The Discussability Score: What is it?

Two factors feed into the Discussability Score…

  1. How engaging was our book club’s discussion? Did we discuss the book in depth and/or at length?
  2. How discussable do I think this book would be for other book clubs?
The Discussability Score is on a 5-point scale
1 = Nobody has a word to say.
2 = You talk about the book for 5 minutes before someone mentions upcoming vacation plans and you never allude to the book ever again in your natural life.
3 = The book generates some discussion, but none of it is very zippy or interesting. But you’ve done your duty and now you can drink some wine and feel virtuously intellectual because you talked about a book.
4 = You all have interesting things to say about the book, and you’re all excited to be talking about it.

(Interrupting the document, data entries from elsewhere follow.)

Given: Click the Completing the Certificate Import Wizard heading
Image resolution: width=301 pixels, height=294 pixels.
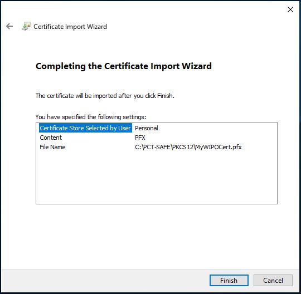Looking at the screenshot, I should click(124, 66).
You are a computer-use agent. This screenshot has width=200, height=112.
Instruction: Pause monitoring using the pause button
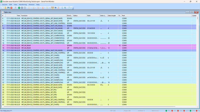[22, 8]
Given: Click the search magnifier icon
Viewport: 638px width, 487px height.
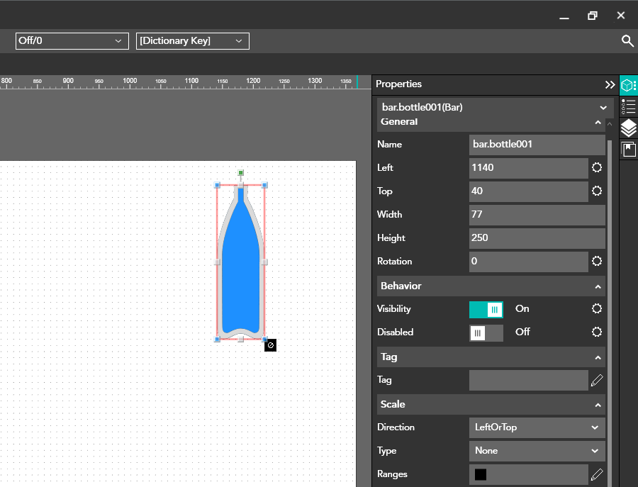Looking at the screenshot, I should click(x=627, y=41).
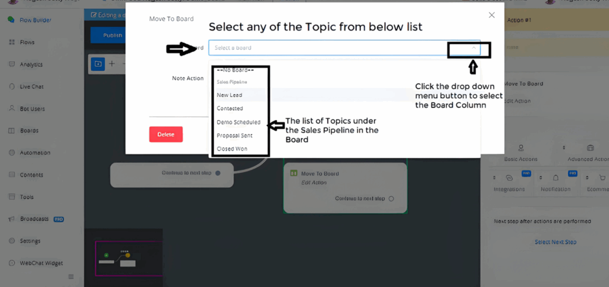Pick the Closed Won option
Image resolution: width=609 pixels, height=287 pixels.
232,149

The discussion goes on for quite a while, and it’s lively.
5 = Your group keeps talking and talking. Eventually, you talk about your vacation plans, but you keep leaping back to the book. And this thing has an afterlife… you’ll bring it up again and again at future book club meetings.

Books with a Discussability Score of 5

Alice Adams by Booth Tarkington

Discussability Score: 5
Because: We kept talking about the characters’ motivations and their social circumstances, and the fact that the book has surprising depths that creep up on a person
Strangers on a Train by Patricia Highsmith
Discussability Score: 5
Because: We talked and talked and talked about this book — the motivation of the characters, whether we could identify with the main character, how it reflected the era when it was written, and how it fit into the suspense genre
Quiet: The Power of Introverts in a World That Can’t Stop Talking by Susan Cain
Discussability Score: 5
Because: Either you are an introvert, or you know lots of them. And this book makes it cool to be introverted, and it validates many of the tendencies we true introverts possess. This one’s gonna live on in future discussions.
The Ocean at the End of the Lane by Neil Gaiman
Discussability Score: 5
Because: This book prompted so much discussion, we started talking about it literally the moment the final person arrived at my door. She still had her coat on, and we were off to the races.
The first thing we marveled out was the high level of discomfort the book gave us. The way evil invades the home… Dang, people. That’s some serious menace. Each of us had to stop our reading for a while, to recover from the initial horror of it. So: great book to read in the Halloween season.
And we discussed Gaiman’s lyrical style, his narrative abilities (for us audiobook listeners), his nuanced writing of women characters, and his remarkable way he clearly evokes childhood.
So… I converted my entire book club into Gaiman fanatics with the reading of this book. If that alone had been the result of my selecting this book for our discussion, that would be enough.
Books with a Discussability Score of 4
The Miniaturist by Jessie Burton
Discussability Score: 4
Because: We talked about the things that surprised us in this book, and also about the things we would’ve done differently if we were writing the book
Jane Eyre by Charlotte Bronte
Discussability Score: 4
Because: While we’d all read it before, we each re-read Jane Eyre with new eyes. It’s a nuanced novel, and there was plenty to discuss, particularly about character development and plot believability.
The Wonderful Wizard of Oz by L. Frank Baum
Discussability Score: 4
Because: Everyone’s seen the movie, now read the book. It’s one of those. And there’s a whole conversation about the symbolism in the book, and the strong central female character who leads a band of misfits who come together to create a powerful team.
Modern Romance by Aziz Ansari and Eric Klinenberg
Discussability Score: 4
Because: This book is a delightful blend of sociology and humor. It actually offered more of a compelling look at modern dating and romance than some of us had expected. The thing we kept coming back to was the statistic about the size of the dating pool. Back only 50 years or so, people tended to marry people who lived within a very small radius (as in: on the same block). These days, the world’s our oyster.
Plus: Aziz Ansari narrates the audiobook. If you like the guy on Parks & Rec, you’re gonna like this book.

Books with a Discussability Score of 3

Gone-Away Lake by Elizabeth Enright

Discussability Score: 3
Because: We discussed the charm of this story and admired its many fine attributes. One book club member wished there were zombies in the story, to add some pizzazz. (That person was not me.)